### Texte extrait ###

Immigration et ségrégation à Caen
p. 175-191
Texte intégral
1Vers le milieu du XIXe siècle, Caen est une ville moyenne ayant une population totale supérieure à 40.000 habitants pour une population municipale certainement voisine de 36 à 37.000 individus. La précision en ce domaine laisse à désirer vu la mauvaise qualité des dénombrements de population. Il est, en effet, difficile d’admettre une perte de près de 4.000 unités entre 1851 et 1856 puis un gain de plus de 2.000 pendant le quinquennat suivant. Quoi qu'il en soit, il est certain que c’est une cité en déclin relatif : 14ème ville française en 1811, elle n’est déjà plus qu’au 20ème rang quarante ans plus tard. La principale cause de cette régression est le déficit croissant du mouvement naturel depuis le début de la Restauration. L’origine en réside dans un fort reflux de la natalité passée, en un tiers de siècle, de 28 à 21 o/oo et dans une mortalité élevée et ne diminuant que très faiblement 28 o/oo autour de 1850. Pour comprendre cette situation il faut savoir que la ville, « Venise du Nord », est particulièrement insalubre avec ses nombreux bras de l’Odon, contexte favorable au développement des fièvres et notamment de la typhoïde, véritable fléau local. L’excédent des décès est accompagné d’une immigration importante dont la mesure, partielle et aléatoire, étant donné le peu de fiabilité des dénombrements, nous est fournie par le bilan migratoire. En trente ans il donne une arrivée de près de 12.000 migrants.

### Données d'entrée ###

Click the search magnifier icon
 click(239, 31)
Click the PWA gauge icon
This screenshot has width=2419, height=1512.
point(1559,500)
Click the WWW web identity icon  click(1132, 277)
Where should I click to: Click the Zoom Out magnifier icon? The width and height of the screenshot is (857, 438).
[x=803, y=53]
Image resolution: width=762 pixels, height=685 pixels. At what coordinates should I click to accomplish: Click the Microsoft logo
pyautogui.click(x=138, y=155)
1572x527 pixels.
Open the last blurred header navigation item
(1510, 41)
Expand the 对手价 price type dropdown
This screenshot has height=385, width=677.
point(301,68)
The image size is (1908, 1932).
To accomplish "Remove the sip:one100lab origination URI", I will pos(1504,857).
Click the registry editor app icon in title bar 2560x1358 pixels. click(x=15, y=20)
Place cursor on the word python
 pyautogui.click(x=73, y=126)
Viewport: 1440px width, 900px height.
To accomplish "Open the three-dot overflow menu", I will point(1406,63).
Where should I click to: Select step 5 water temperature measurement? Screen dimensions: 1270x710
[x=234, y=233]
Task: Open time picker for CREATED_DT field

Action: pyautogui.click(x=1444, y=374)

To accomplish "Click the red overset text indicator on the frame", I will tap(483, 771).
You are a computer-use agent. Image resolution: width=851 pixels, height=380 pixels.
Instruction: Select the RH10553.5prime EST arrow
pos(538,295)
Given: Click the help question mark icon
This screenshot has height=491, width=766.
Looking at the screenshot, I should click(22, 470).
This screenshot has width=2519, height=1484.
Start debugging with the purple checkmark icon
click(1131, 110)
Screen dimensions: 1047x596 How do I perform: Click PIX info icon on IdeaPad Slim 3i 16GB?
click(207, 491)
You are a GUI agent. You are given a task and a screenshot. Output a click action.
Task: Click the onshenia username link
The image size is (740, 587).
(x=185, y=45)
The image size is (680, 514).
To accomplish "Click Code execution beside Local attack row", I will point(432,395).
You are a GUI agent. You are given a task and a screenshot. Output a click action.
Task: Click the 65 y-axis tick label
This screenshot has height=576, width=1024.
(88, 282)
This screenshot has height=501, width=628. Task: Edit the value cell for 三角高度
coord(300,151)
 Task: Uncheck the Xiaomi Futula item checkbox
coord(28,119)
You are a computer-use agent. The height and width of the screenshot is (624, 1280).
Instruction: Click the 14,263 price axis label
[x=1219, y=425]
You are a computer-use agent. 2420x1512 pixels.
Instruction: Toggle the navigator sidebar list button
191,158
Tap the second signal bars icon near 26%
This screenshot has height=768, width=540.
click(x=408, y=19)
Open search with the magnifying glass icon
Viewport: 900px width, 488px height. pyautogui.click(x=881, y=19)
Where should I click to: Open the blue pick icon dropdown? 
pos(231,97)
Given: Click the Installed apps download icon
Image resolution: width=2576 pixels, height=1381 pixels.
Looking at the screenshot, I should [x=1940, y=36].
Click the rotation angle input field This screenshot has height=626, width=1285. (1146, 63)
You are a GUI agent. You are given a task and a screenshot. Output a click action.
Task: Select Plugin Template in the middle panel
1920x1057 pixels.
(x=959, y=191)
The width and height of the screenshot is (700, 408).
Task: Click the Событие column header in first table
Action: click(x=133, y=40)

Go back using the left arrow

###

_Consigne 1_
Mettez à jour les enregistrements de la ligne contenant « This screenshot has height=501, width=628. » jusqu'à la ligne contenant « Viewport: 900px width, 488px » incluse, en remplaçant « Instruction » par « Directive » sans rien changer d'autre, puis ne reproduisez que ces lignes.
_Consigne 2_
Prolongez le texte sur Caen à partir de sa dernière phrase.
Les enregistrements n'ont aucun rapport avec le texte sur Caen.

_Résultat 1_
This screenshot has height=501, width=628. Task: Edit the value cell for 三角高度
coord(300,151)
 Task: Uncheck the Xiaomi Futula item checkbox
coord(28,119)
You are a computer-use agent. The height and width of the screenshot is (624, 1280).
Directive: Click the 14,263 price axis label
[x=1219, y=425]
You are a computer-use agent. 2420x1512 pixels.
Directive: Toggle the navigator sidebar list button
191,158
Tap the second signal bars icon near 26%
This screenshot has height=768, width=540.
click(x=408, y=19)
Open search with the magnifying glass icon
Viewport: 900px width, 488px height. pyautogui.click(x=881, y=19)

_Résultat 2_
2L’ampleur de ce phénomène pour une ville plutôt endormie nous a conduit à l’étudier et à rechercher s’il avait une incidence sur la ségrégation. Pour mener à bien cette recherche, les dénombrements ne nous renseignant pas sur l’origine des habitants, nous avons exploité les actes de mariages de 1856-57 et les actes de décès de 1856-58. Ils nous livrent une masse documentaire abondante qui a été partiellement traitée par ordinateur. Sans entrer dans le détail des opérations effectuées et dans la critique du contenu, retenons que l’on peut réaliser des combinaisons multiples portant sur des échantillons numériquement représentatifs puisqu’ils dépassent le dixième de la population potentiellement active.
3Pour 2.998 époux et défunts de 13 ans au moins nous avons le lieu de naissance et le domicile. Pour 2.145 individus sont connus la profession et le lieu de naissance. Enfin, pour 6.169 habitants – époux, parents, témoins et défunts – nous disposons du binôme profession-domicile, avec une marge d’erreur difficile à mesurer liée aux témoins revenant plusieurs fois. Ajoutons que l’on a aussi le moyen de mesurer le degré d’instruction, par le biais des signatures, pour près de 4.000 caennais, et ainsi la possibilité de le croiser soit avec la profession, soit avec le domicile, et dans une proportion moindre avec le lieu de naissance.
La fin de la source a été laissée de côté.